**PROMPT:** Retype, please, the listing from its opening line through the line that contains "Given: Open the three-dot post options menu", both included, without the pictures.

━━━━━ RECORDS TO USE

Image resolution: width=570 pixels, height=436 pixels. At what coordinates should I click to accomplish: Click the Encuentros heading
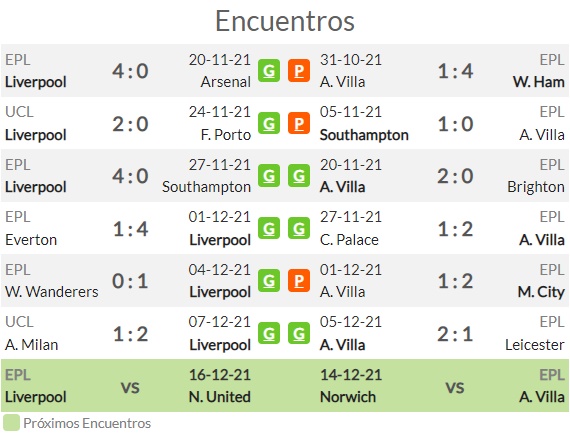coord(285,21)
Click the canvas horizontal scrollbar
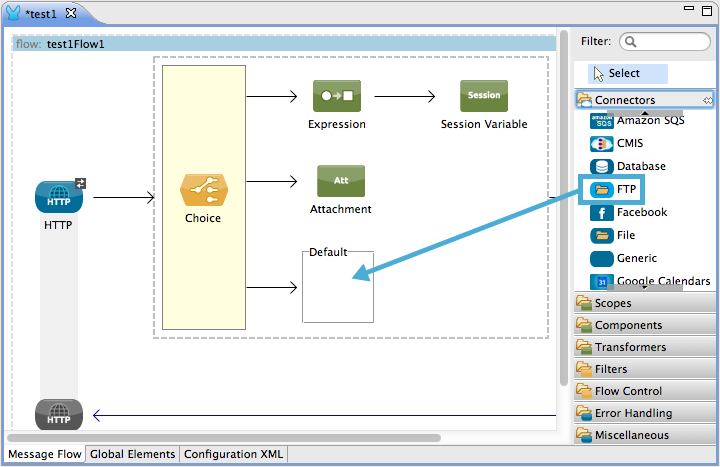The height and width of the screenshot is (467, 720). 225,437
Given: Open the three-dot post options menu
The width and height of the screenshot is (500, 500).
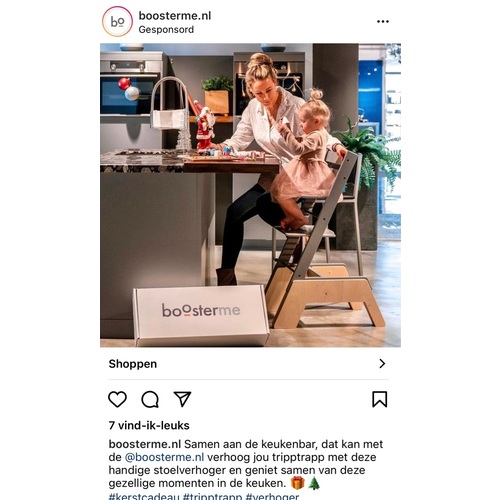Looking at the screenshot, I should 383,21.
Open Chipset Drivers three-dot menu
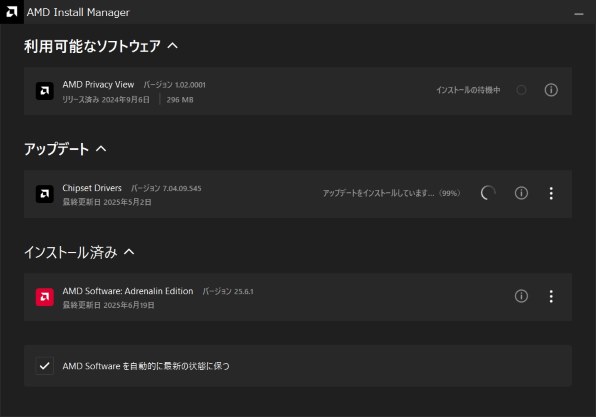Screen dimensions: 596x417 551,193
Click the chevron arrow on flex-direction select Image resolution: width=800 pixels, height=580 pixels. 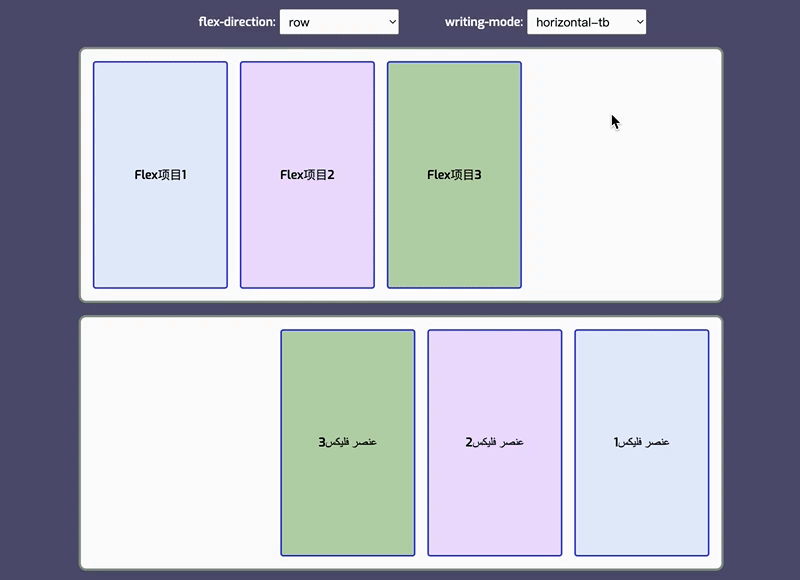pyautogui.click(x=389, y=22)
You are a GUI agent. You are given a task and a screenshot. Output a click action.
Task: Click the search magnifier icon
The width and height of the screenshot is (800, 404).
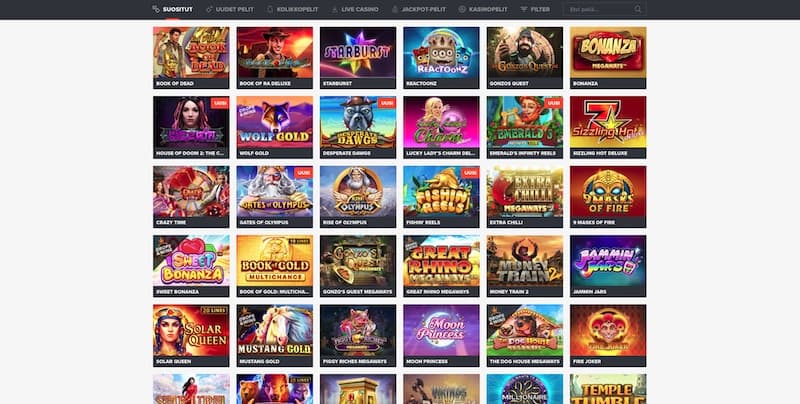(x=638, y=9)
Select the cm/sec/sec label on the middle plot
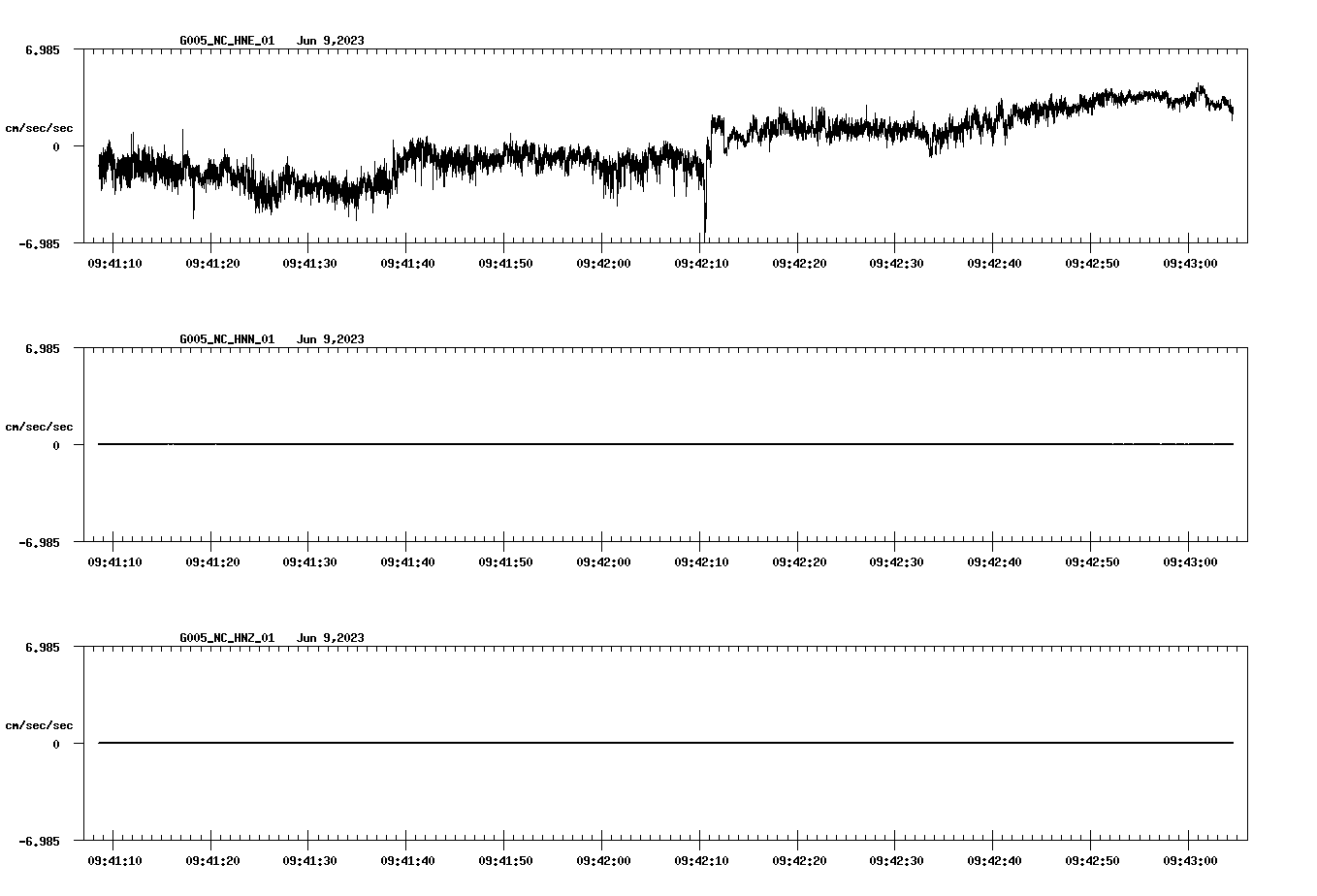Image resolution: width=1317 pixels, height=896 pixels. [x=40, y=426]
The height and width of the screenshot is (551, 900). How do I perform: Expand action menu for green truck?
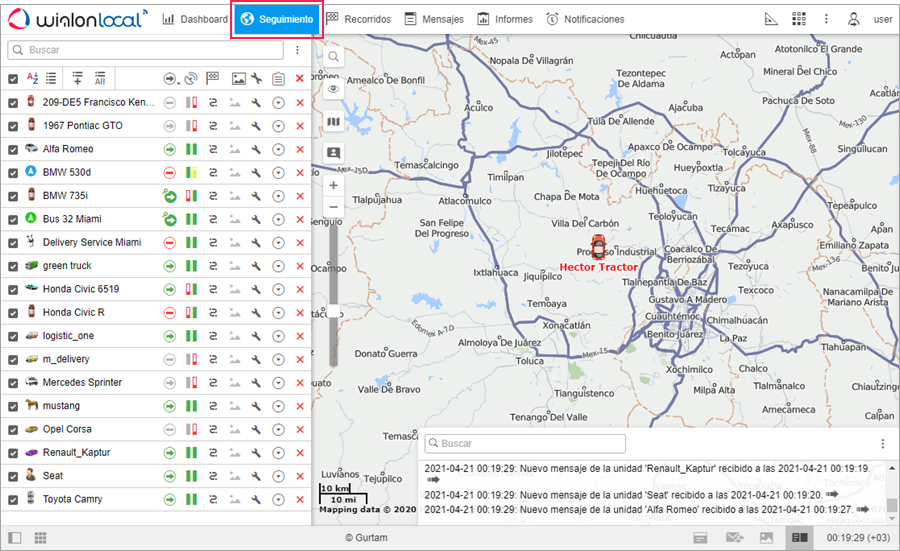(x=279, y=266)
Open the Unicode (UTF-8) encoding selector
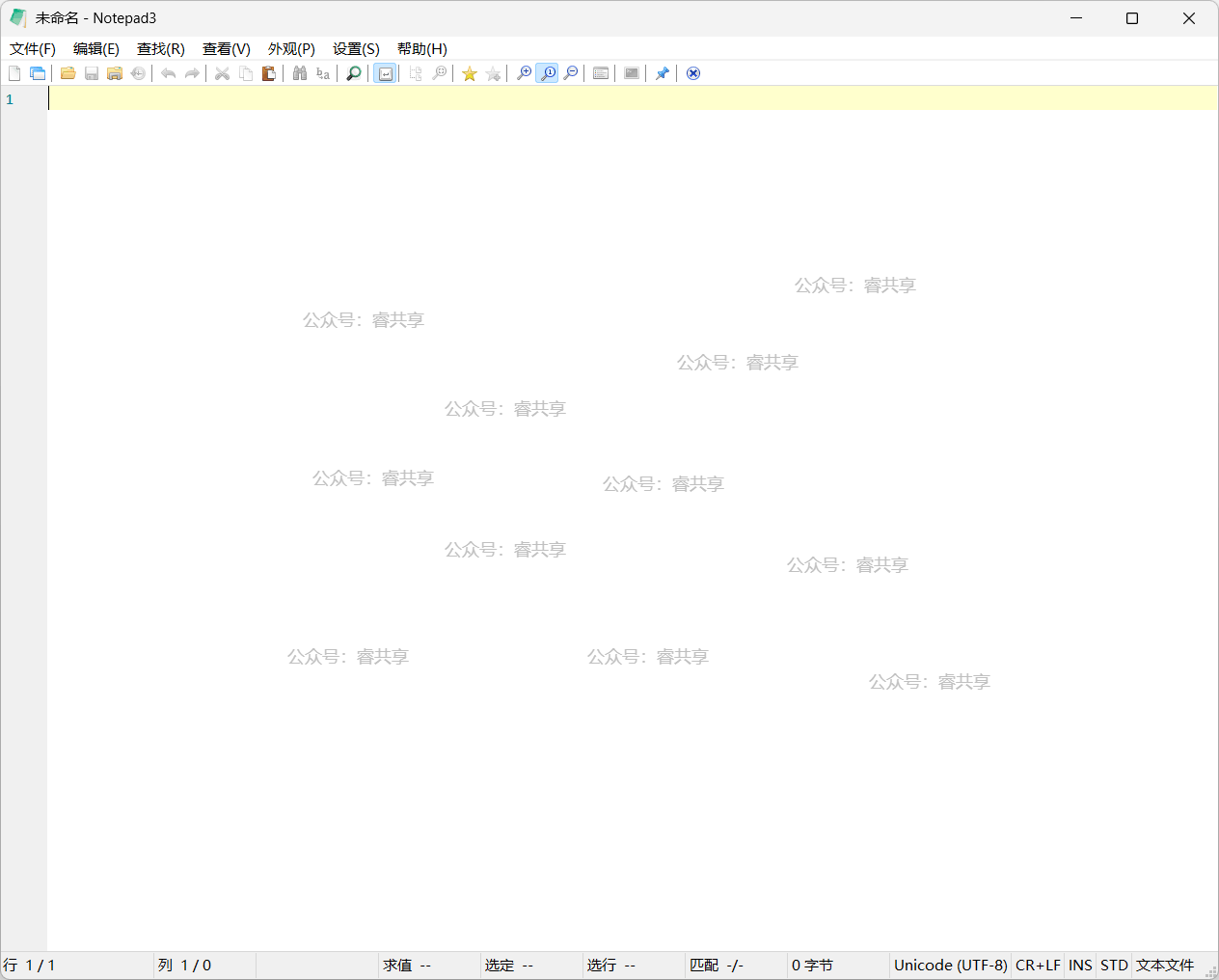1219x980 pixels. point(950,965)
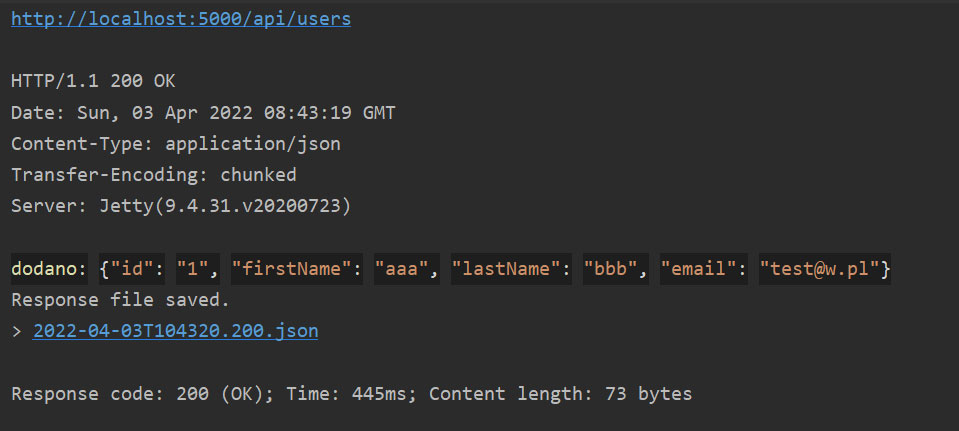This screenshot has height=431, width=959.
Task: Open the 2022-04-03T104320.200.json response file
Action: coord(175,330)
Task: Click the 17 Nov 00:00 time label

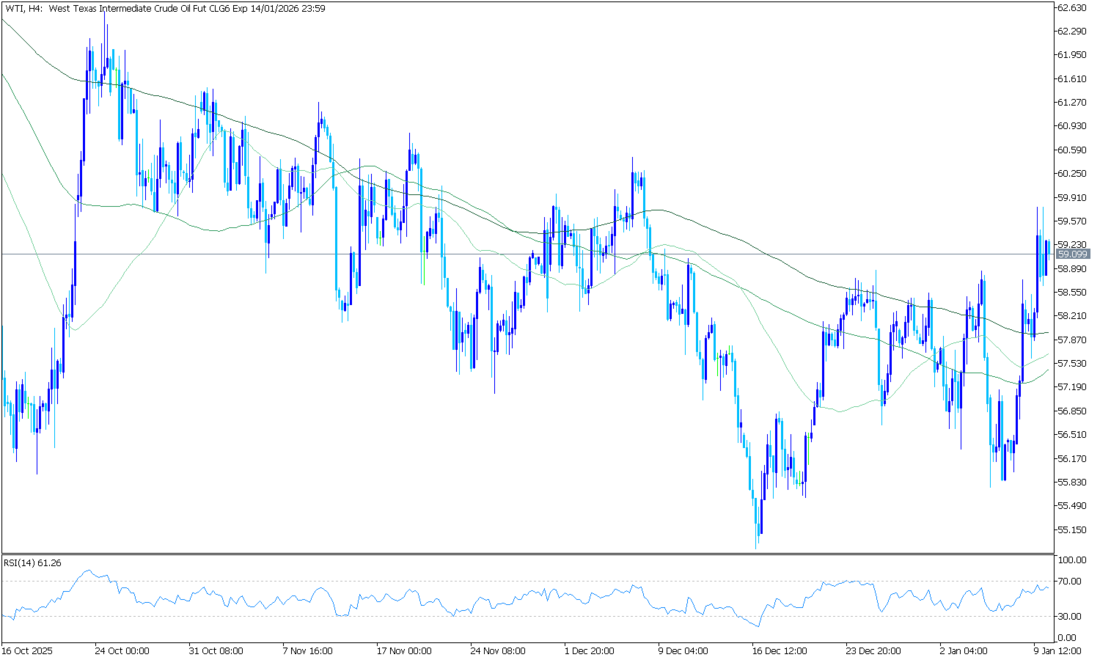Action: point(404,650)
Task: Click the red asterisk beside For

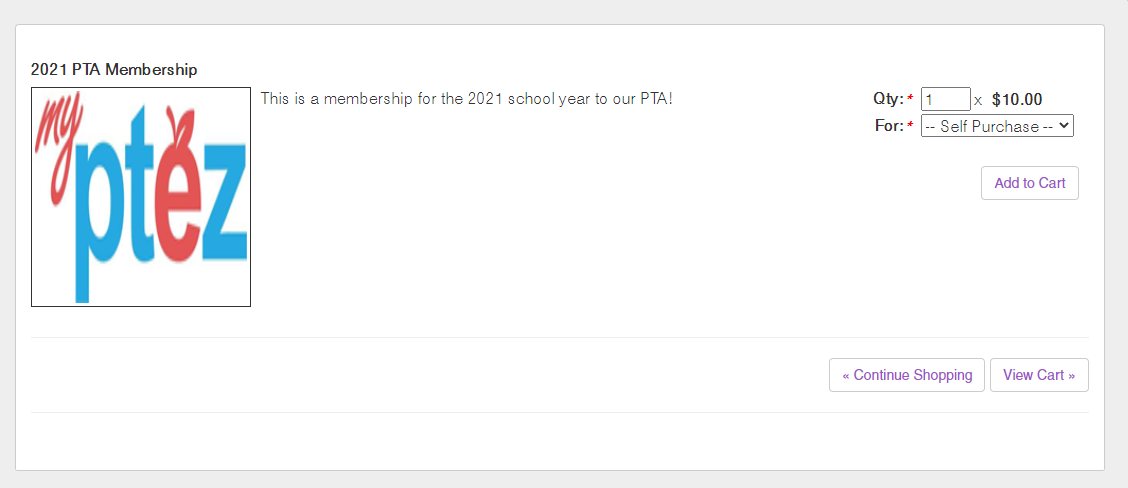Action: tap(910, 127)
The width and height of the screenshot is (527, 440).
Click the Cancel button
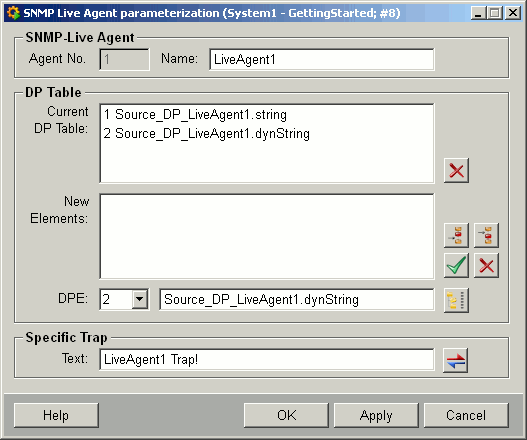[466, 415]
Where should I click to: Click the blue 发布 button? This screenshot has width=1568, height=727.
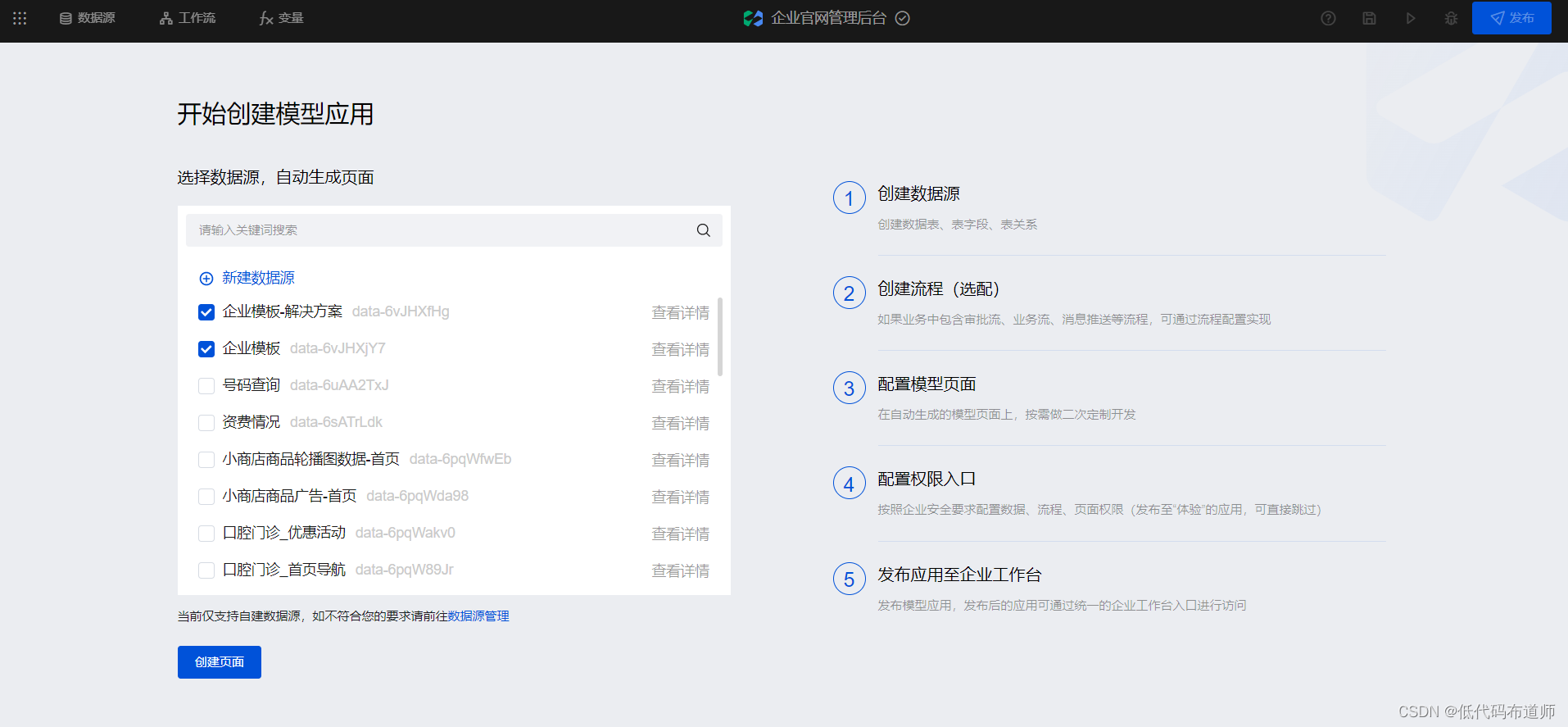pyautogui.click(x=1511, y=18)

━━━━━━━━━━

**OUTPUT OF THE TASK:**
Image resolution: width=570 pixels, height=436 pixels. At what coordinates should I click to accomplish: Click the Encuentros heading
coord(285,21)
Click the canvas horizontal scrollbar
The height and width of the screenshot is (467, 720). 225,437
Given: Open the three-dot post options menu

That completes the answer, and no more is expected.